◆ Description of the task ◆
Carry on the forum thread about testing whether a Python string holds only allowed characters, picking up after its final line.

Elegant way test in python if string contains nothing except 0-9,e,+,-,spaces,tabs

I would like to find the most efficient and simple way to test in python if a string passes the following criteria:
contains nothing except:
digits (the numbers 0-9)
decimal points: '.'
the letter 'e'
the sign '+' or '-'
spaces (any number of them)
tabs (any number of them)
I can do this easily with nested 'if' loops, etc., but i'm wondering if there's a more convenient way...
For example, I would want the string:
0.0009017041601 5.13623e-05 0.00137531 0.00124203
to be 'true' and all the following to be 'false':
# File generated at 10:45am Tuesday, July 8th
# Velocity: 82.568
# Ambient Pressure: 150000.0
Time(seconds) Force_x Force_y Force_z
That's trivial for a regex, using a character class:
import re
if re.match(r"[0-9e \t+.-]*$", subject):
# Match!
However, that will (according to the rules) also match eeeee or +-e-+ etc...
If what you actually want to do is check whether a given string is a valid number, you could simply use
try:
num = float(subject)
except ValueError:
print("Illegal value")
This will handle strings like "+34" or "-4e-50" or " 3.456e7 ".
import re
if re.match(r"^[0-9\te+ -]+$",x):
print "yes"
else:
print "no"
You can try this.If there is a match,its a pass else fail.Here x will be your string.
Easiest way to check whether the string has only required characters is by using the string.translate method.
num = "1234e+5"
if num.translate(None, "0123456789e+- \t"
print "pass"
else:
print "Wrong character present!!!"
You can add any character at the second parameter in the translate method other than that I mentioned.
You dont need to use regular expressions just use a test_list and all operation :
>>> from string import digits
>>> test_list=list(digits)+['+','-',' ','\t','e','.']
>>> all(i in test_list for i in s)

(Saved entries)
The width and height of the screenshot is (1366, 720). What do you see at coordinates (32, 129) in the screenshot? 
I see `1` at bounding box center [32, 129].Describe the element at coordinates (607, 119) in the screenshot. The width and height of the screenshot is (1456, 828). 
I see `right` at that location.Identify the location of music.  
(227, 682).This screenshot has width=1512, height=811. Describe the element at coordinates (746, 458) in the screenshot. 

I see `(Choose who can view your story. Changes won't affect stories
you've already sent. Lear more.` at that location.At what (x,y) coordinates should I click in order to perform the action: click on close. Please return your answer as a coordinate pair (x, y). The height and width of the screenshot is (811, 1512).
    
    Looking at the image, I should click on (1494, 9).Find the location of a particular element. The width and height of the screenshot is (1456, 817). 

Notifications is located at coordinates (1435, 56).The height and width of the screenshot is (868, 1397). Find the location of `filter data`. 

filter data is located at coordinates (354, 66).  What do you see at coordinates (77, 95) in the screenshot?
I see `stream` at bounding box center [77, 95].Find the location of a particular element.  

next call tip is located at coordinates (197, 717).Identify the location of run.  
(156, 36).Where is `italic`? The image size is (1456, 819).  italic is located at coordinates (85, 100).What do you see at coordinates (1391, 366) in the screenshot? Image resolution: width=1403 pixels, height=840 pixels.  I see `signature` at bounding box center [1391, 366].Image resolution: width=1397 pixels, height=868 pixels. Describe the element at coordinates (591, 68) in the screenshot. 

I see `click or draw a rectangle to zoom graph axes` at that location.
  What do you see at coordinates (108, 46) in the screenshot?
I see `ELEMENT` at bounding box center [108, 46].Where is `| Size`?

◆ Exercise output ◆
Demo:
>>> s ='+4534e '
>>> all(i in test_list for i in s)
True
>>> s='+9328a '
>>> all(i in test_list for i in s)
False
>>> s="0.0009017041601 5.13623e-05 0.00137531 0.00124203"
>>> all(i in test_list for i in s)
True
Performance wise, running a regular expression check is costly, depending on the expression. Also running a regex check for each valid line (i.e. lines which the value should be "True") will be costly, especially because you'll end up parsing each line with a regex and parse the same line again to get the numbers.
You did not say what you wanted to do with the data so I will empirically assume a few things.
First off in a case like this I would make sure the data source is always formatted the same way. Using your example as a template I would then define the following convention:
any line, which first non-blank character is a hash sign is ignored
any blank line is ignored
any line that contains only spaces is ignored
This kind of convention makes parsing much easier since you only need one regular expression to fit rules 1. to 3. : ^\s*(#|$), i.e. any number of space followed by either a hash sign or an end of line. On the performance side, this expression scans an entire line only when it's comprised of spaces and just spaces, which shall not happen very often. In other cases the expression scans a line and stops at the first non-space character, which means comments will be detected quickly for the scanning will stop as soon as the hash is encountered, at position 0 most of the time.
If you can also enforce the following convention:
the first non blank line of the remaining lines is the header with column names
there is no blank lines between samples
there are no comments in samples
Your code would then do the following:
read lines into line for as long as re.match(r'^\s*(#|$)', line) evaluates to True;
continue, reading headers from the next line into line: headers = line.split() and you have headers in a list.
You can use a namedtuple for your line layout — which I assume is constant throughout the same data table:
class WindSample(namedtuple('WindSample', 'time, force_x, force_y, force_z')):
def __new__(cls, time, force_x, force_y, force_z):
return super(WindSample, cls).__new__(
cls,
float(time),
float(force_x),
float(force_y),
float(force_z)
)
Parsing valid lines would then consist of the following, for each line:
try:
data = WindSample(*line.split())
except ValueError, e:
print e
Variable data would hold something such as:
>>> print data
WindSample(time=0.0009017041601, force_x=5.13623e-05, force_y=0.00137531, force_z=0.00124203)
The advantage is twofold:
you run costly regular expressions only for the smallest set of lines (i.e. blank lines and comments);
your code parses floats, raising an exception whenever parsing would yield something invalid.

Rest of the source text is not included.